NASA Space Agency and its new technological innovations this time has helped us have a better look at the little known and explored Rhea. The photos captured shall be used to learn about the interplanetary system.
The Cassini spacecraft of NASA has just snapped high-definition pictures of Rhea, and sent it back the photographs to Earth to showcase the first ever super-sharp appearance of the intriguing natural satellite.
Cassini transmitted two photographs over the space medium to Earth, with one snapped from a sheer length of about 50,000 miles from the Saturn’s moon.
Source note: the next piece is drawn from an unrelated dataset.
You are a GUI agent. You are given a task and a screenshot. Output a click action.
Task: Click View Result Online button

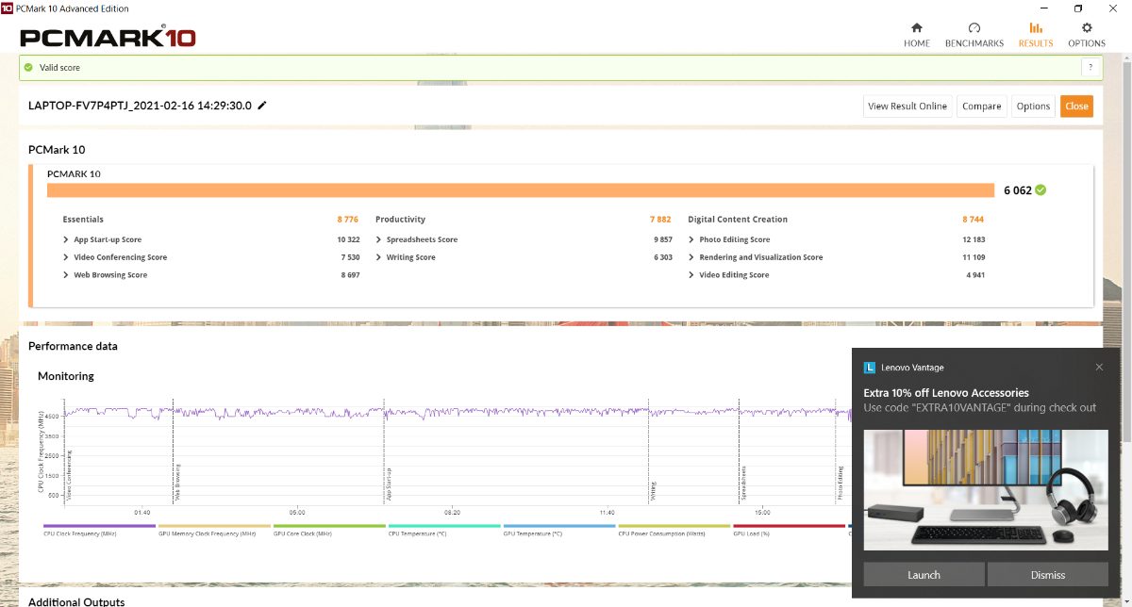point(907,107)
The second photograph was snapped while the spacecraft is making a closer flyby of Rhea at a closer distance of 34,000 miles.
An assortment of photographs taken by the spacecraft which is equipped with a wide angle and narrow angle cameras were stitched by the tandem of Tilmann Denk and Heike Rosenberg at Freie Universität which is situated in Berlin, Germany.
The initial intention of NASA is to study Titan, Saturn’s largest natural satellite but instead focused on to study the second largest moon of Saturn which happens to be Rhea. The 950-mile wide Rhea is less than a third of the Titan’s diameter. Rhea is in abundance of massive craters an indication that it had been hit by asteroids in the distant past and it is enveloped with water ice that is several times harder than the rock beneath it. The hardness of the water ice is caused by the cold temperature of the moon.